Inspiring a generation: Late nurse in Quebec's Cree territory remembered
Simone Bernard Lameboy's legacy touches many in Cree territory
Marie-Claude Lameboy and Amy Diamond are living examples of the importance of Indigenous nursing, bringing culturally sensitive care to their community of Chisasibi in the James Bay region of Quebec.
They are also shining examples of the importance of mentorship.
Both women were mentored into the nursing profession by Simone Bernard Lameboy, a Quebecer who travelled to Cree territory from Abitibi in the 1960's, fell in love, married a local by the name of George Lameboy and raised 3 daughters — teaching more than a few people how to be great nurses along the way.
"She put a lot of emphasis on making them believe in themselves," said Marie-Claude Lameboy, who is also Simone's daughter.
Simone lost her battle with cancer in April after a 35-year career in Chisasibi.
"[It's] not because you have a paper that you graduated from nursing, [that] makes you a nurse," Lameboy said.
"A nurse is [about] experience and it can be very scary. You are very insecure because you are dealing with lives. My mom had this role to encourage the girls. I think she did pretty good in guiding them that way."
A tribute to Simone on the Cree Board of Health and Social Services of James Bay website said she was "a mentor and a support to every person who worked at the [Chisasibi] Hospital." It goes on to say that at least two, and possibly three generations of Chisasibi Eeyouch people "came into this world" with her help.
Amy Diamond was another Cree nurse Simone mentored.
"[Simone] took me under her wing," said Diamond, who is currently a team leader in emergency care at the Chisasibi Hospital. "She taught me a lot of things, not only what nursing is but a lot of helpful things like how to connect with your patients."
Diamond was one of was one of 23 Indigenous nurses from across Canada nominated for the 2017 First Nations and Inuit Health Branch Award of Excellence, given out this week as part of National Nursing Week.
Today is Indigenous Nurses Day
The Canadian Indigenous Nurses Association has set aside May 11 as a day to recognize people like Diamond and Lameboy. The organization estimates there are over two thousand Indigenous nurses across Canada, but adds it's hard to really know how many there are because many don't self-identify as Indigenous, according to Lea Bill, president of the CINA.
"If you go into communities where Indigenous nurses are working, you will often find that community members have a preference of receiving care from an Indigenous nurse," said Bill. "Part of it is because of the cultural awareness and understanding of the people as a whole."
Lameboy says it's extremely important for more Indigenous people to get into nursing.
"When you take this job, it's a commitment to your community," said Lameboy.
"We need more stability. The services are just growing. I don't know how long we can continue to have people just come and leave.

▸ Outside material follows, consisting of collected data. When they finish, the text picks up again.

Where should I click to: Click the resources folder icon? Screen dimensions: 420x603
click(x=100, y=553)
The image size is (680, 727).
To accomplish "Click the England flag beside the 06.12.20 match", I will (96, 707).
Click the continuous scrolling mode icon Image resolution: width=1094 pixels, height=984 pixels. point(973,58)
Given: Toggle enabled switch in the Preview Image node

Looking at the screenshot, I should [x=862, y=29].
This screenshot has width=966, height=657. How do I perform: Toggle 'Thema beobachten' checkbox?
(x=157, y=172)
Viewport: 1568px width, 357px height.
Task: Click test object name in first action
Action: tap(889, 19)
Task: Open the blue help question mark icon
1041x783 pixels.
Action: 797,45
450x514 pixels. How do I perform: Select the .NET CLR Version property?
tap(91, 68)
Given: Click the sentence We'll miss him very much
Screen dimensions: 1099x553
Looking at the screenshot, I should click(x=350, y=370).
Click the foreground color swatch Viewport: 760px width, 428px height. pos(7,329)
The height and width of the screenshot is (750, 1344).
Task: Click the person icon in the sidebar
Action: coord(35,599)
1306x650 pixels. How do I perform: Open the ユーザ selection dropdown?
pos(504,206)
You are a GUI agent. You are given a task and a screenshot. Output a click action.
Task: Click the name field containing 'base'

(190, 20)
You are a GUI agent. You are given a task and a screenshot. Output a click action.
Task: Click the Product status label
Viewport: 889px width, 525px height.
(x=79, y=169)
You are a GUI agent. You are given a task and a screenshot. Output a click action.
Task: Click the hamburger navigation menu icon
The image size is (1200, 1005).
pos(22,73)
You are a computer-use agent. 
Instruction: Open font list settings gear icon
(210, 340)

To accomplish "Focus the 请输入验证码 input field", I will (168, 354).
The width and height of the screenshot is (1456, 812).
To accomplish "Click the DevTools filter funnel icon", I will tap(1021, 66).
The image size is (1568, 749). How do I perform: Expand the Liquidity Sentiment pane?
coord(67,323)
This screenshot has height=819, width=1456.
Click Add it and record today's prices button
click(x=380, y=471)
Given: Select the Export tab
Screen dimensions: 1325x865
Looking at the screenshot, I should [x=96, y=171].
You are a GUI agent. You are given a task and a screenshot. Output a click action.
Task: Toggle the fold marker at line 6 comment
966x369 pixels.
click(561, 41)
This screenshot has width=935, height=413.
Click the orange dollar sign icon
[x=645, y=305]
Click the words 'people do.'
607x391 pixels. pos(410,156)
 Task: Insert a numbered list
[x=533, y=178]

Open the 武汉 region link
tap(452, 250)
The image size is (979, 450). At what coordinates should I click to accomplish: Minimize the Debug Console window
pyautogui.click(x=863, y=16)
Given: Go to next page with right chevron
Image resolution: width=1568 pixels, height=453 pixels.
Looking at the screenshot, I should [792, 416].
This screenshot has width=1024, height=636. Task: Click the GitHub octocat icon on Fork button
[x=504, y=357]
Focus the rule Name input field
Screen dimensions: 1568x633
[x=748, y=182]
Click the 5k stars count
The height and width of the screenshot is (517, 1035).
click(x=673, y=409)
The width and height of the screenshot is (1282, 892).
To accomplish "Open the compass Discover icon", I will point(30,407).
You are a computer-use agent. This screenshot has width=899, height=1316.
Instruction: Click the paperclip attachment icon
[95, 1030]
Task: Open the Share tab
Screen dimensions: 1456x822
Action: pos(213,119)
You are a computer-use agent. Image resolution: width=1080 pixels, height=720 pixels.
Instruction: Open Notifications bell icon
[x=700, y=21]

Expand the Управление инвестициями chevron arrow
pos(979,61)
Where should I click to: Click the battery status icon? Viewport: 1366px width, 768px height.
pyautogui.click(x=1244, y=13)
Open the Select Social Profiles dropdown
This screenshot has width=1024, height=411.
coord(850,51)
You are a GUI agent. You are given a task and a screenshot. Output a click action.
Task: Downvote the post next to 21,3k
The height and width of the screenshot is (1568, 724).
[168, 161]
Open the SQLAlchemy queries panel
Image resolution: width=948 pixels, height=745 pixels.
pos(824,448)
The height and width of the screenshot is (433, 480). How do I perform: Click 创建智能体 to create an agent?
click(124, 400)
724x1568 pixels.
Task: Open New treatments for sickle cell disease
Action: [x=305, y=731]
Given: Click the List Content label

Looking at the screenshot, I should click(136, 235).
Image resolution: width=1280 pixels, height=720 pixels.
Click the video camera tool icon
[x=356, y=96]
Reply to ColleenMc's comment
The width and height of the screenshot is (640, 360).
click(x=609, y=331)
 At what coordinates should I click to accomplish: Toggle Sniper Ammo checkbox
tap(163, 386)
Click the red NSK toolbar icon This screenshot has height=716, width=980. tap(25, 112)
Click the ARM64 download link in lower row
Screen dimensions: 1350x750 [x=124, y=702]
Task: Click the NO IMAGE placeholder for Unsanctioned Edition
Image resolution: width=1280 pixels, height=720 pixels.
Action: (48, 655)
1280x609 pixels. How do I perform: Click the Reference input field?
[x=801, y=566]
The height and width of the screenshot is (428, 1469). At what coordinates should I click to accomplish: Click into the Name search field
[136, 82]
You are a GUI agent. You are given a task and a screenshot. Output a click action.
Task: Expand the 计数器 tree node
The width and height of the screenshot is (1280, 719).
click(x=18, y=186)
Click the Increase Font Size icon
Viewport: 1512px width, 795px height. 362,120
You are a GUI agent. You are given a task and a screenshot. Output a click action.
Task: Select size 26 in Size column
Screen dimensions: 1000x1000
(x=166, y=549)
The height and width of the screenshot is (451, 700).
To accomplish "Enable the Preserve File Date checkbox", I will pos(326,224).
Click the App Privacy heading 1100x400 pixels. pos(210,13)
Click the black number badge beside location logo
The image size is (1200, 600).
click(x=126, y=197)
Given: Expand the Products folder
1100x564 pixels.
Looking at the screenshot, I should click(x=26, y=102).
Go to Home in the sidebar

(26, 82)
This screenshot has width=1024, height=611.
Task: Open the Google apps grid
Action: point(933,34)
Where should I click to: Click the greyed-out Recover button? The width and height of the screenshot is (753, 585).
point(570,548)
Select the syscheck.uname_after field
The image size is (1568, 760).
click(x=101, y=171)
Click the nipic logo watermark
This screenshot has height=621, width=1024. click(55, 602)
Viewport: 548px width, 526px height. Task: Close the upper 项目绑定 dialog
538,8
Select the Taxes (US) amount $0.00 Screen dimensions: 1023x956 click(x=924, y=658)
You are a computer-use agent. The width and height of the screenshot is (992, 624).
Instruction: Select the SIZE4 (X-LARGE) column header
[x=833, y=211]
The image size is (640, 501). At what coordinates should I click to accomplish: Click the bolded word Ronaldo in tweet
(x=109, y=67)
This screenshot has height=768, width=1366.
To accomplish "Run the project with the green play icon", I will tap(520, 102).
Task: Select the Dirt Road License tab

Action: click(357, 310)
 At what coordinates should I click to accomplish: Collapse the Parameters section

It creates a lot of chaos. For a better service we need our own people to go into the health field for the continuity of care."
Bill says Indigenous Nurses Day is also an opportunity to recognize the many non-Indigenous nurses and health care providers, like Simone Bernard Lameboy, who dedicate their careers to working in Northern communities.
Lameboy, who now works in maternal child health at the Awash Clinic in Chisasibi, says it was privilege to get to work alongside her mother for so long.
"She was a great mom," said Lameboy. "And a great nurse. If anybody out there has a chance to work with their mother, I think they should because it's a different relationship and we grow together."